IC221: Systems Programming (SP14)


Home Policy Calendar

Lecture 02: Globing, Ownership, Groups, and Permissions

Table of Contents

1 Pattern Matching in Unix File System

When working in the command line terminal, a common desire is to perform operations over many files at once. For example, maybe we want to print the contents using cat of all files that start with the name "file". If the directory contained many hundreds of such files, then writing out each file name by hand would be terrible.

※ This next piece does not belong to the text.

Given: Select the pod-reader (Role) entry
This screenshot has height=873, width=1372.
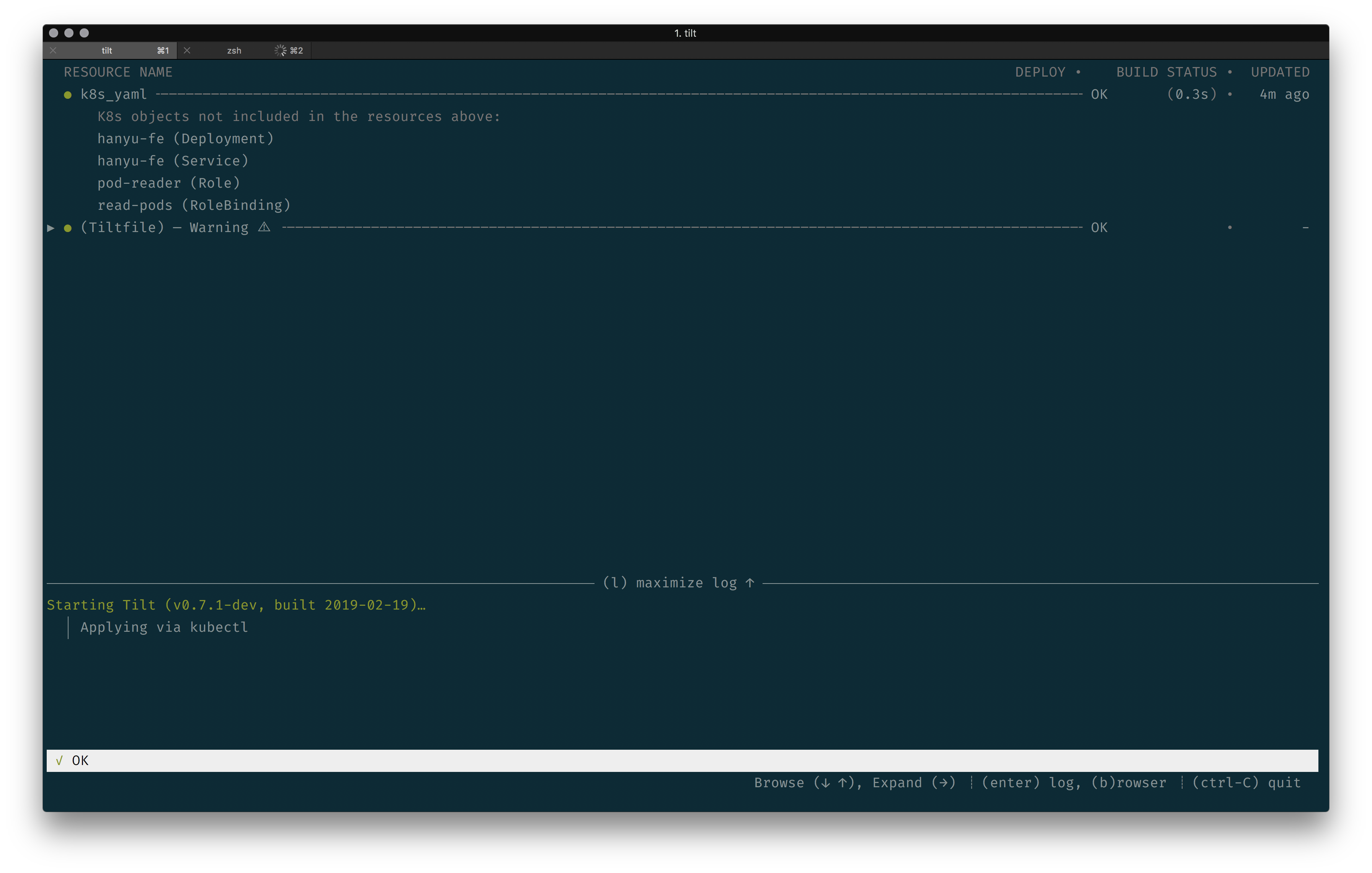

To alleviate such annoyances, the unix shell provides a simple mechanisms for describing pattern matching. The process of describing patterns to match a string is well studied in computer science and is the basis of many theoretical thought. In this class we will apply pattern matching in the shell to perform simple tasks, and, in fact, you've seen some of this already when using grep in the last lab. Generally, we will use two pattern matching techniques:

  1. Globbing: A shell driven pattern matching facility that allows the user to generally matching patterns in files and directories.
  2. Regular Expressions : An expressive language of pattern matching that can match contents and names of files and directories through other command line tools, like sed and grep.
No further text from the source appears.